Led by the Greater Boston Real Estate Board, the campaign will include text messages, mailings, online video and phone banks.
Boston Mayor Michelle Wu. Matthew J Lee/Boston Globe
Last month it was reported that Mayor Michelle Wu is speeding up plans to propose some form of rent control in Boston. Rent control, or rent stabilization, has been a key part of Wu’s mayoral campaign in 2021. Last week, Wu formally submitted her proposal to the city council.
Now prominent members of the real estate industry are stepping up their opposition to the idea. The Greater Boston Real Estate Board this week launched a major campaign to fight rent controls by reaching out directly to Boston residents.

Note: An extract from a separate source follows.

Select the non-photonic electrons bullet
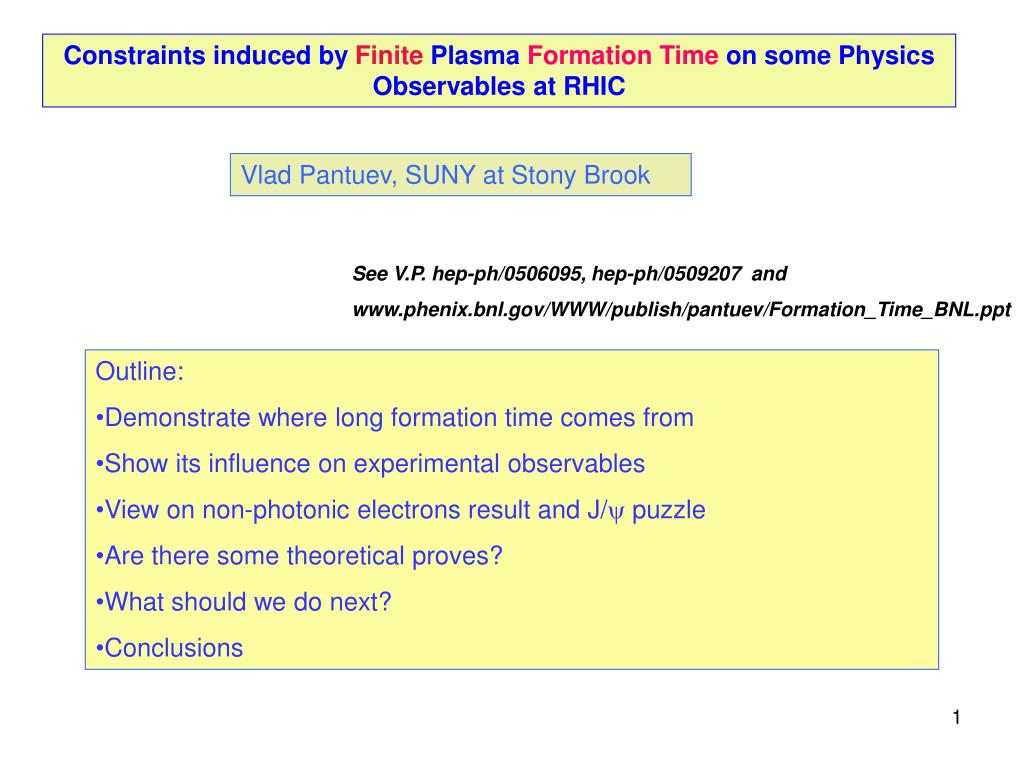 400,510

The campaign, titled Rent Control Hurts Housing, seeks to reach the public through a coordinated flood of text messages, direct mail and digital video. Phone banks are put together to connect residents with Boston City Council members, and people are asked to send pre-packaged messages to Wu and the councilmen, urging them to go in a different direction.
The campaign focuses on claims that rent control is leading to a decline in the supply of housing and a subsequent increase in housing costs.
“The rent cap is a failed policy solution that will not help the urgent need to create housing in Boston and throughout the Commonwealth. Rent control, also known as rent stabilization, has been shown to reduce housing production of future units and discourage maintenance and servicing of controlled units,” GBREB CEO Greg Vasil said in a statement last month.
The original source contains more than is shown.